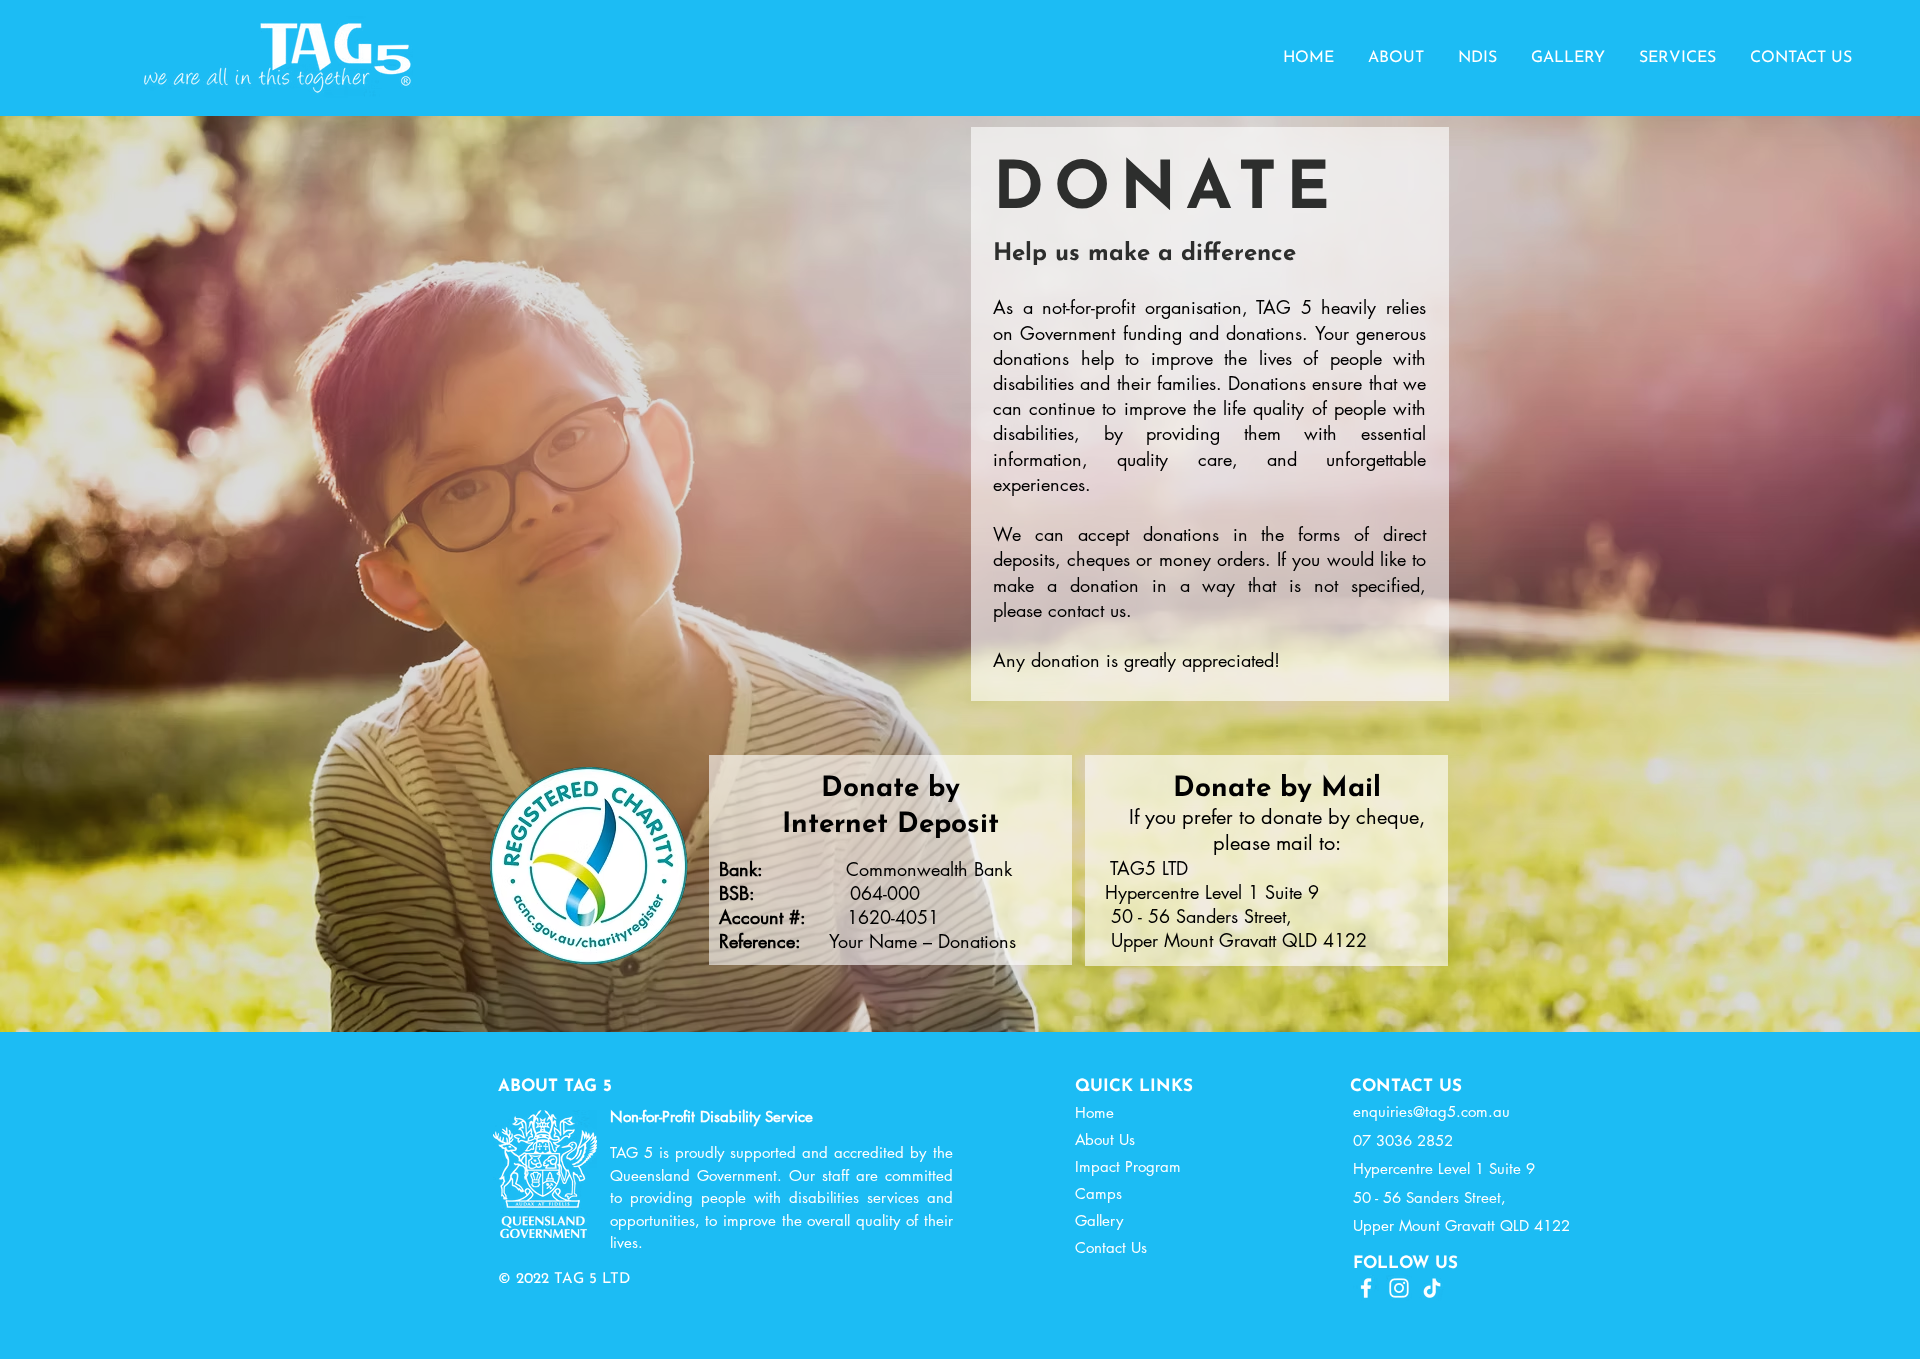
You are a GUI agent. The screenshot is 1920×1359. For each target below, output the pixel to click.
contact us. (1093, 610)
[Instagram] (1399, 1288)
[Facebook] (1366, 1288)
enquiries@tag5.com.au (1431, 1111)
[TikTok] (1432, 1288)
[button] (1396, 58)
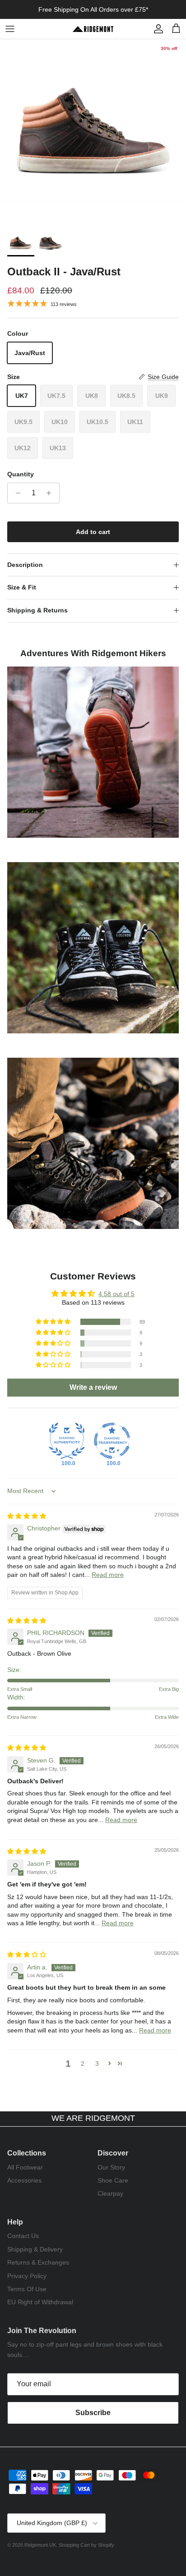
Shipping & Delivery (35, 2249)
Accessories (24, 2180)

· · · · ·

# What is being asked:
Without the pictures, print the whole listing exactly as given.

# Reply:
You are a GUI agent. The screenshot is 1920×1359. For each target below, output the pixel to click.
contact us. (1093, 610)
[Instagram] (1399, 1288)
[Facebook] (1366, 1288)
enquiries@tag5.com.au (1431, 1111)
[TikTok] (1432, 1288)
[button] (1396, 58)
Shipping & Delivery (35, 2249)
Accessories (24, 2180)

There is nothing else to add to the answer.